The heatmap displays the Varimax factor loading matrix. Darker blue indicates a strong positive loading and darker red indicates a strong negative loading. Variables with a loading magnitude above 0.50 are considered to have a substantial relationship with the corresponding factor.
loadings_matrix <- matrix(fa_varimax$loadings,
nrow = nrow(fa_varimax$loadings),
ncol = ncol(fa_varimax$loadings))
rownames(loadings_matrix) <- rownames(fa_varimax$loadings)
colnames(loadings_matrix) <- paste0("Factor ", 1:n_factors)
corrplot(loadings_matrix,
is.corr = FALSE,
col = colorRampPalette(c("red", "white", "blue"))(200),
tl.cex = 0.7,
tl.col = "black",
cl.lim = c(-1, 1),
addCoef.col = "black",
number.cex = 0.65,
title = "Factor Loadings Heatmap (Varimax)",
mar = c(0, 0, 2, 0))
var_table <- fa_varimax$Vaccounted
print(round(var_table, 4))
## PA1 PA3 PA2
## SS loadings 3.3093 3.2443 3.1099
## Proportion Var 0.2758 0.2704 0.2592
## Cumulative Var 0.2758 0.5461 0.8053
## Proportion Explained 0.3425 0.3357 0.3218
## Cumulative Proportion 0.3425 0.6782 1.0000
total_var <- sum(var_table["Proportion Var", ]) * 100
cat("\nTotal Variance Explained:", round(total_var, 2), "%\n")
##
## Total Variance Explained: 80.53 %
if (total_var >= 60) {
cat("Total variance >= 60%: Model is acceptable (Hair et al., 2019).\n")
} else {
cat("Total variance < 60%: Consider extracting additional factors.\n")
}
## Total variance >= 60%: Model is acceptable (Hair et al., 2019).
prop_var <- var_table["Proportion Var", ] * 100
cum_var_f <- cumsum(prop_var)
factor_labels <- paste0("Factor ", 1:n_factors)
barplot(prop_var,
names.arg = factor_labels,
col = "steelblue",
border = "white",
ylim = c(0, max(cum_var_f) * 1.15),
ylab = "% Variance Explained",
main = "Variance Explained per Factor")
lines(x = seq(0.7, by = 1.2, length.out = n_factors),
y = cum_var_f,
col = "red", type = "b", pch = 19, lwd = 2)

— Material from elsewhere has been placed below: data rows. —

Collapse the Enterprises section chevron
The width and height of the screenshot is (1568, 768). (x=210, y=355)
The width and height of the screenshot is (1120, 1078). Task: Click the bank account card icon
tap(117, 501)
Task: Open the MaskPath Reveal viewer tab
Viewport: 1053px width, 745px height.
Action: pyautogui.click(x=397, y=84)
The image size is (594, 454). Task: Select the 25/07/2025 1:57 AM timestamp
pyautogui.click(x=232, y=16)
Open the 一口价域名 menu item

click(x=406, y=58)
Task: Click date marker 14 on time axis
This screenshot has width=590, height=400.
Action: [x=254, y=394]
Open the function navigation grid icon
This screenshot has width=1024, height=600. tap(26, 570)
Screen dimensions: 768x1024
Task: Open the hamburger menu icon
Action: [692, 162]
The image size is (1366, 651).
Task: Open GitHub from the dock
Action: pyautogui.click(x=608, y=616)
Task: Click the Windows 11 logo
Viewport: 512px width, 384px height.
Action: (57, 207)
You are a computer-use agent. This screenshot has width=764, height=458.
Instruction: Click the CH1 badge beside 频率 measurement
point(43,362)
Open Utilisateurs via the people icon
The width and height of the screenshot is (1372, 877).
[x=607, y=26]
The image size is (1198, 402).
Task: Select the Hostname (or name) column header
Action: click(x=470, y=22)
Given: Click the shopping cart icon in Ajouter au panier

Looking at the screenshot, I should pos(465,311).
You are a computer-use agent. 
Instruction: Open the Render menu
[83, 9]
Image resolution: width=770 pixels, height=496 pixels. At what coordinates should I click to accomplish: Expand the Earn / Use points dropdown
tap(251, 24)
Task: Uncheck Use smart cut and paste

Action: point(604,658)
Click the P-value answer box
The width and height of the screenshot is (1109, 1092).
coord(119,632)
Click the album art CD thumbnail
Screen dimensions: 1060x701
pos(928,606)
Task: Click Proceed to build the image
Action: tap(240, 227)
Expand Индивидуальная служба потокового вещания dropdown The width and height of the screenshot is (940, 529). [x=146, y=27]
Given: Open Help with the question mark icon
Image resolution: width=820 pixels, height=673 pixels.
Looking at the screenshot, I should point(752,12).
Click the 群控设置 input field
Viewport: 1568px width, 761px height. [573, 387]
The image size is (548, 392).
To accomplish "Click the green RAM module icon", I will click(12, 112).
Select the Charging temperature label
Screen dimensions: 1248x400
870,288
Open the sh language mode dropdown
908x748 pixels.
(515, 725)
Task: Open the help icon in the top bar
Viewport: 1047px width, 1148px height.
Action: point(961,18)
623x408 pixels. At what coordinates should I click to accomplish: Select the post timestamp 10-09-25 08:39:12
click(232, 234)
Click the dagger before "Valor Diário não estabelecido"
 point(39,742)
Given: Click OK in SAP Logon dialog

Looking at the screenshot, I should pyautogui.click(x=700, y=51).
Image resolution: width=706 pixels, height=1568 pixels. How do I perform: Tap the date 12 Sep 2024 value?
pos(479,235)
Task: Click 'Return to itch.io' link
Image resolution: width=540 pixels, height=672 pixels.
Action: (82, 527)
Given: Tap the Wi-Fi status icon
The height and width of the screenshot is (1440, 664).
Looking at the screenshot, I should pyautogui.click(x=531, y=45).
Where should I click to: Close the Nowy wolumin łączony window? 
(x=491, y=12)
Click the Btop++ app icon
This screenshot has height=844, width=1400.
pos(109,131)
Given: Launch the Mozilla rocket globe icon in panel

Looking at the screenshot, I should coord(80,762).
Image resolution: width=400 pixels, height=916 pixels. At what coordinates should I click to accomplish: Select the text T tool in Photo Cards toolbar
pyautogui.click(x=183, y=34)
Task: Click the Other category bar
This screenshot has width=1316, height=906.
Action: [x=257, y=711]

abline(h = 60, col = "darkgreen", lty = 2, lwd = 1.5)
legend("topright",
legend = c("% per Factor", "Cumulative %", "60% Target"),
col = c("steelblue", "red", "darkgreen"),
lty = c(NA, 1, 2), pch = c(15, 19, NA),
bty = "n")
The factor structure was interpreted based on the pattern of high loadings (absolute loading >= 0.40) within each factor. Variables that load strongly on the same factor are assumed to share a common underlying construct. Factor names should be assigned based on the theoretical meaning of the variables grouped together, following Hair et al. (2019) who recommend that factor naming be grounded in substantive theory rather than statistical criteria alone.
loadings_df <- as.data.frame(matrix(fa_varimax$loadings,
nrow = nrow(fa_varimax$loadings),
ncol = ncol(fa_varimax$loadings)))
rownames(loadings_df) <- rownames(fa_varimax$loadings)
colnames(loadings_df) <- paste0("Factor", 1:n_factors)
for (i in 1:n_factors) {
col_name <- paste0("Factor", i)
mask <- abs(loadings_df[[col_name]]) >= 0.40
vars_in_f <- loadings_df[mask, col_name, drop = FALSE]
vars_in_f <- vars_in_f[order(-abs(vars_in_f[[1]])), , drop = FALSE]
cat(paste0("Factor ", i, " (n variables = ", sum(mask), "):\n"))
print(round(vars_in_f, 4))
cat("Factor Name: [Fill in based on substantive theory]\n\n")
}
## Factor 1 (n variables = 6):
## Factor1
## TPT - Februari 0.9250
## TPT - Agustus 0.9031
## TPAK - Agustus -0.6891
## TPAK - Februari -0.6702
## Rata-Rata Lama Sekolah Penduduk Umur 15 Tahun ke Atas Menurut Provinsi 0.5057
## APS 13-15 0.4037
## Factor Name: [Fill in based on substantive theory]
##
## Factor 2 (n variables = 6):
## Factor2
## Persentase Penduduk Miskin - Maret 0.9534
## Persentase Penduduk Miskin - September 0.9248
## Indeks Pembangunan Manusia -0.6981
## APS 13-15 -0.5390
## TPAK - Agustus 0.4451
## TPAK - Februari 0.4144
## Factor Name: [Fill in based on substantive theory]
##
## Factor 3 (n variables = 6):
## Factor3
## Harapan Lama Sekolah (Tahun)\n 0.8912
## APS 16-18 0.8589
## APS 19-24 0.8044
## APS 13-15 0.5884
## Rata-Rata Lama Sekolah Penduduk Umur 15 Tahun ke Atas Menurut Provinsi 0.5748
## Indeks Pembangunan Manusia 0.4336
## Factor Name: [Fill in based on substantive theory]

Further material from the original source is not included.